▸ PROVIDED INFORMATION:
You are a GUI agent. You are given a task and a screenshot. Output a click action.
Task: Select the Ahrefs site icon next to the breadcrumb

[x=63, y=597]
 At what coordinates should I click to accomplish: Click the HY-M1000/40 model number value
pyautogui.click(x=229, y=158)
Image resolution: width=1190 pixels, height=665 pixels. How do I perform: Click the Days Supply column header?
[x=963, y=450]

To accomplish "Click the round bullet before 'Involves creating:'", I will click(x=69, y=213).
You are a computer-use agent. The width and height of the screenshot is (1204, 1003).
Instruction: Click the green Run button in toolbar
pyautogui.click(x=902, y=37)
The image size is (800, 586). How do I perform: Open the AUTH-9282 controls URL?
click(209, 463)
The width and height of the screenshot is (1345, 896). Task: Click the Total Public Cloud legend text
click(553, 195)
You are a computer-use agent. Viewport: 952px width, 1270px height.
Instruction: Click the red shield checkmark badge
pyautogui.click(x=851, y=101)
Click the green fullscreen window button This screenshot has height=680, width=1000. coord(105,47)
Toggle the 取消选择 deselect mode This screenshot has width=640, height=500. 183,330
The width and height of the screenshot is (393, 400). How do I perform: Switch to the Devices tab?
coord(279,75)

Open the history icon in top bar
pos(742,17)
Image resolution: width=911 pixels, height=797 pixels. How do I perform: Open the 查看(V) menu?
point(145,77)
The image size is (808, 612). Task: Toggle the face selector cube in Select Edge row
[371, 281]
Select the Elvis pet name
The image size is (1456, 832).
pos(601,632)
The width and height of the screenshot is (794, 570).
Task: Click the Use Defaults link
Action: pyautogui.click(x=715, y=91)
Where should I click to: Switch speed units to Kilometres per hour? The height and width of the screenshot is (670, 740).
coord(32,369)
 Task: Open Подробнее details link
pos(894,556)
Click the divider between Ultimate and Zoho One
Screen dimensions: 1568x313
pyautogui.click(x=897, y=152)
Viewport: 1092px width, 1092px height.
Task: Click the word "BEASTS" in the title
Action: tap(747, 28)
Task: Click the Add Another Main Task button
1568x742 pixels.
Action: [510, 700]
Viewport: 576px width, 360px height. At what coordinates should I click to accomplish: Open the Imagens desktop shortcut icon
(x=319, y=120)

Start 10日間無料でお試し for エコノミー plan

▸ THE TASK:
Copy the data above word for word.

▸ RESPONSE TO THE EXERCISE:
You are a GUI agent. You are given a task and a screenshot. Output a click action.
Task: Select the Ahrefs site icon next to the breadcrumb

[x=63, y=597]
 At what coordinates should I click to accomplish: Click the HY-M1000/40 model number value
pyautogui.click(x=229, y=158)
Image resolution: width=1190 pixels, height=665 pixels. How do I perform: Click the Days Supply column header?
[x=963, y=450]

To accomplish "Click the round bullet before 'Involves creating:'", I will click(x=69, y=213).
You are a computer-use agent. The width and height of the screenshot is (1204, 1003).
Instruction: Click the green Run button in toolbar
pyautogui.click(x=902, y=37)
The image size is (800, 586). How do I perform: Open the AUTH-9282 controls URL?
click(209, 463)
The width and height of the screenshot is (1345, 896). Task: Click the Total Public Cloud legend text
click(553, 195)
You are a computer-use agent. Viewport: 952px width, 1270px height.
Instruction: Click the red shield checkmark badge
pyautogui.click(x=851, y=101)
Click the green fullscreen window button This screenshot has height=680, width=1000. coord(105,47)
Toggle the 取消选择 deselect mode This screenshot has width=640, height=500. 183,330
The width and height of the screenshot is (393, 400). How do I perform: Switch to the Devices tab?
coord(279,75)

Open the history icon in top bar
pos(742,17)
Image resolution: width=911 pixels, height=797 pixels. How do I perform: Open the 查看(V) menu?
point(145,77)
The image size is (808, 612). Task: Toggle the face selector cube in Select Edge row
[371, 281]
Select the Elvis pet name
The image size is (1456, 832).
pos(601,632)
The width and height of the screenshot is (794, 570).
Task: Click the Use Defaults link
Action: pyautogui.click(x=715, y=91)
Where should I click to: Switch speed units to Kilometres per hour? The height and width of the screenshot is (670, 740).
coord(32,369)
 Task: Open Подробнее details link
pos(894,556)
Click the divider between Ultimate and Zoho One
Screen dimensions: 1568x313
pyautogui.click(x=897, y=152)
Viewport: 1092px width, 1092px height.
Task: Click the word "BEASTS" in the title
Action: tap(747, 28)
Task: Click the Add Another Main Task button
1568x742 pixels.
Action: [510, 700]
Viewport: 576px width, 360px height. At what coordinates should I click to accomplish: Open the Imagens desktop shortcut icon
(x=319, y=120)

Start 10日間無料でお試し for エコノミー plan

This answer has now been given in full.